In junior high, my Grade 8 English teacher came into my homeroom and started talking to my homeroom teacher, who was also coincidentally my Grade 9 English teacher. I don’t remember why this came up, but the Grade 9 teacher essentially asked the Grade 8 teacher — call her Mme. C. — about my personality. I was sitting right there, by the way (which they both recognized).
I found Mme. C’s response interesting.
She said I watch people very intently. Which, she added, is kind of a scary feeling when you’re teaching at the front of a class, though it’s nice to know at least someone is listening.
I didn’t realize it until she pointed it out, but it’s true. I like to sit at the back of the class so I can see everything going on, but I’m still really focused on what’s going on at the front.
I think it’s for the following two reasons.
I have really poor eyesight, and when I’m not wearing corrective lenses, I forget that people can see me, and how hard I’m focusing on them because I can’t see them very well. It sounds stupid until you think about it in child’s logic — if I can barely make out the blurry shapes and barely see them, then how are they able to see me?
I also find people fascinating. Communication is about so much more than just the words that we say, or the print that appears on the page. It’s about the way we move, the way we speak, the way we interact with people. In marching band, when we’re all in the same uniform and the girls all have their hair pulled back in the same style, I can tell exactly who’s who at a distance where faces aren’t recognizable, simply by the way someone holds themselves, the way they’re walking, or, if I’m grasping at straws, the instrument they’re holding.
So people-watching is an incredibly fun past time for me. I was just in Toronto, and a friend and I went down to Yonge and Dundas. Unfortunately, there wasn’t anything scheduled going on, but people were still running through the fountains and just generally hanging about the square. (This is also the day it was 48 C with the humidex.) We’d been walking all day, and it was nice to just sit and let your mind wander; later we went up on one of the roof top patios and definitely switched tables just so we could lean over the edge and continue to watch the flow of people.
Now, in the digital age, I guess blogs are an extension of people-watching. It gives you an idea of the person, what they’re thinking, what interests them.

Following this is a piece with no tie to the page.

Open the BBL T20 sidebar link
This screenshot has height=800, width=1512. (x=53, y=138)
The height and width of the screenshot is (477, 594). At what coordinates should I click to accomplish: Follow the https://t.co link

I really like the idea that Facebook is for the people you went to high school with, and Twitter is for the people you should have gone to high school with. I’ve found a ton of interesting (mostly language- and grammar-related) links through there (because my feed is largely journalists and editors) but blogs also get you thinking about ideas that can’t be said in 140 characters, or expand on an interesting link.
I love finding a new blog of an interesting person or interesting topic; I don’t even mind going all the way back into the archives, but I can only read so many posts before I start skimming and not really paying attention to the links that would normally catch my eye, etc.